#### Exercise:
In the account of a family Christmas trip to London, what gift did the English friends give the family?

#### Document section:
╔══

Last December, when we went to London with our younger son and his sweet bride, I thought about my favorite parts of the holiday, wondering if we’d find what I treasure – joy and laughter and love for sure, the cheerful ghosts of Christmas past, and some specifics in the present.

We brought family with us – a critical component, and made a bare bones flat in Notting Hill home base. It was the sweet bride’s first trip to London, Harry Potter and Harrods’ led her list, but by the 21st the fact of Christmas became more pressing.

Friends – a warming Christmas element – were in short supply. We did eat dinner one night with our English friends at their cheery house (ironically, they left the next day for the States to spend their holiday). They gave us a small, bright red poinsettia for the flat’s fireplace mantel.

London provided wintry weather aplenty – rain and wind or clear, cold days – appropriate for the woolen hats and scarves we bought as small gifts to stuff stockings from home, and hung by the fireplace with care.

Solstice night we joined a walking tour to view Christmas lights – Covent Garden and Oxford Street a-twinkle, and giant white snowflakes glittering between the buildings in the tiny lane leading to St. Martin’s Square. Shoppers gathered in front of store windows with Victorian Christmas scenes – the kind that only huge and old-fashioned department stores can offer.

My family later reported spotting that Christmas tradition, “Love Actually,” playing on a big screen in the outdoor part of a pub. I missed it while talking to a fellow walker or I would have returned!

We played Christmas music on a tiny speaker for the iPhones, and heard the live BBC broadcast of the Festival of Carols. (I associate that with early morning on Christmas Eve in Anchorage). And by Christmas Eve, awash with the memories that color the holidays, I wanted to gather food for a feast – even if small.

╚══

#### Recorded information:
╔══

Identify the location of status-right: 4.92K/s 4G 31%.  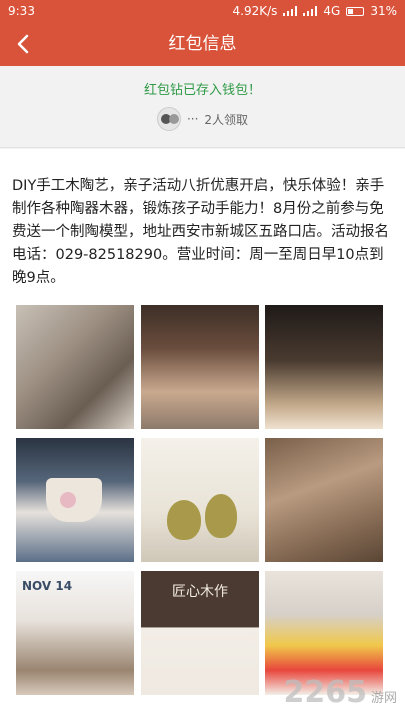
(316, 11).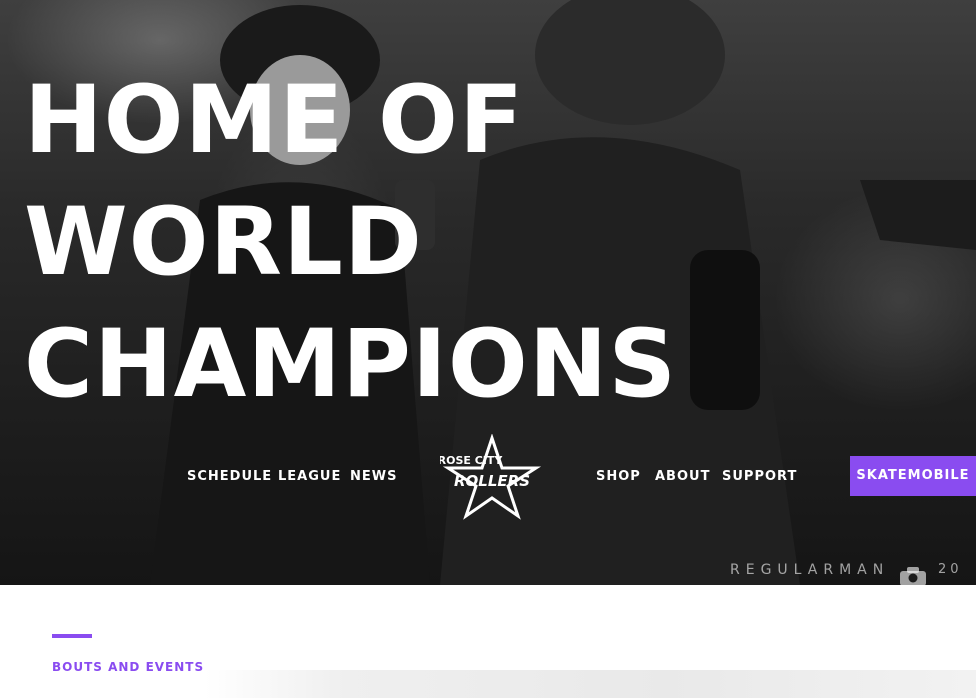  Describe the element at coordinates (310, 476) in the screenshot. I see `nav-league: LEAGUE` at that location.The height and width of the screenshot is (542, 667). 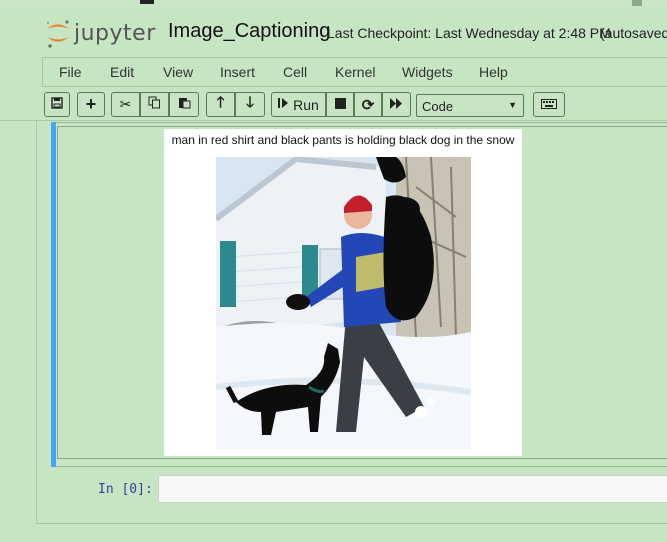 I want to click on run-label: Run, so click(x=306, y=104).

╚══

#### Result for this exercise:
A small, bright red poinsettia for the flat's fireplace mantel.